A Europa política tem responsabilidade nessa construção. Acha que está a desempenhar esse papel?

Acho que a Europa está mais bem preparada que o resto do mundo. As pessoas na Europa têm consciência dos problemas, têm uma visão do que é preciso construir. Penso que a Europa é uma região que deve dar o exemplo, que deve formar um modelo de vida em comum para os países da União Europeia, para a sua população, mas também para aqueles que vêm de fora. Acho que a Europa é a região do mundo onde temos possibilidade de debater um modelo para o mundo inteiro.

E como vê a situação no mar Mediterrâneo e a situação dos refugiados?

Há problemas que não dependem da Europa.

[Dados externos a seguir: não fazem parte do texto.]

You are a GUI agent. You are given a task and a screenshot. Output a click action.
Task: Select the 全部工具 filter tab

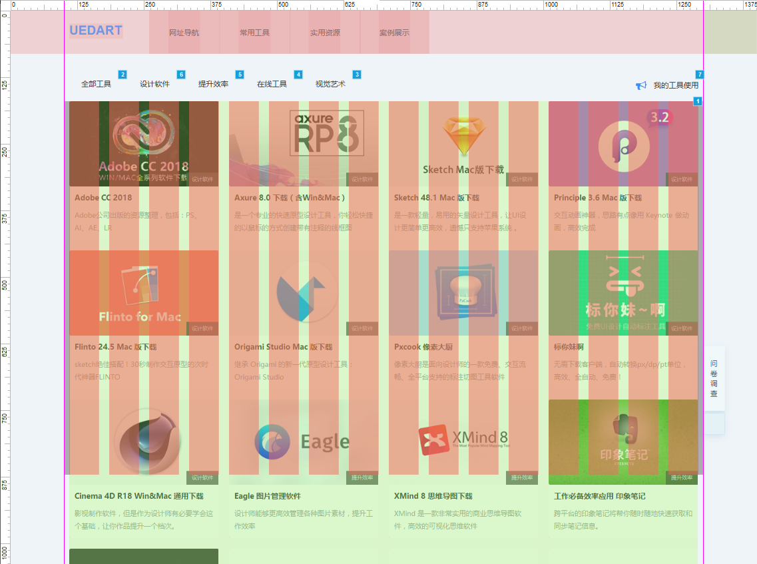[96, 85]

O facto de haver pessoas que deixam os seus países em situação difícil, precária, só depende de cada um dos países de onde vêm. A Europa não pode negar esse problema. Julgo que a comunidade internacional pode ajudar a regular esse problema, ou seja, a comunidade internacional, incluindo a Europa, pode ajudar a resolver o problema, mas há questões que não estão nas nossas mãos resolver.

"Estamos todos dentro desta aventura humana e neste mesmo planeta, com o qual também não nos estamos a portar bem"

É na verdade um desafio. Mas não é um desafio inultrapassável. Considero que a Europa tem o dever de definir uma espécie de novo contrato da vida em comum. Não podemos deixar as coisas derivar em conflito e tensão perpétua. Quem chega à Europa tem de saber os seus direitos e deveres para que conheça o contexto da vida em comum. Não é uma coisa simples, mas não podemos deixar de o fazer. Temos de fazer esse esforço.

Mas na Europa há racismo. Como vê as respostas políticas mais à direita?

O racismo está em todo o lado, não é só na Europa. O racismo é um sintoma de doença, de uma situação que foi mal gerada. É preciso remediar essas situações.

As pessoas têm de viver juntas sem se sentirem ameaçadas, humilhadas. Acho que as autoridades têm o dever de fazer os seus cidadãos sentir que estão em segurança e que não estão ameaçados. Esse é o primeiro dever dos dirigentes. Não podemos considerar que é inevitável que o simples facto de serem emigrantes vai provocar tensão. É preciso encontrar soluções, evitar situações onde as pessoas se sentem ameaçadas. Temos de remediar isso, antes de os conflitos se desenvolverem. Por isso, digo que é preciso uma cultura da paz para vivermos em conjunto, mas é uma arte difícil.

É um cristão nascido numa cultura árabe e que vive em França. Como escritor, sente que tem uma missão para com o mundo?

Considero que é um dever de um escritor tentar compreender o mundo, tentar torná-lo melhor, deve dizer algumas coisas aos seus contemporâneos. Acho que, hoje em dia, um escritor não pode ser insensível aos problemas que se colocam. Deve mostrar muita lucidez. É uma palavra para mim importante. A lucidez é indispensável. Acho que é o início da sabedoria.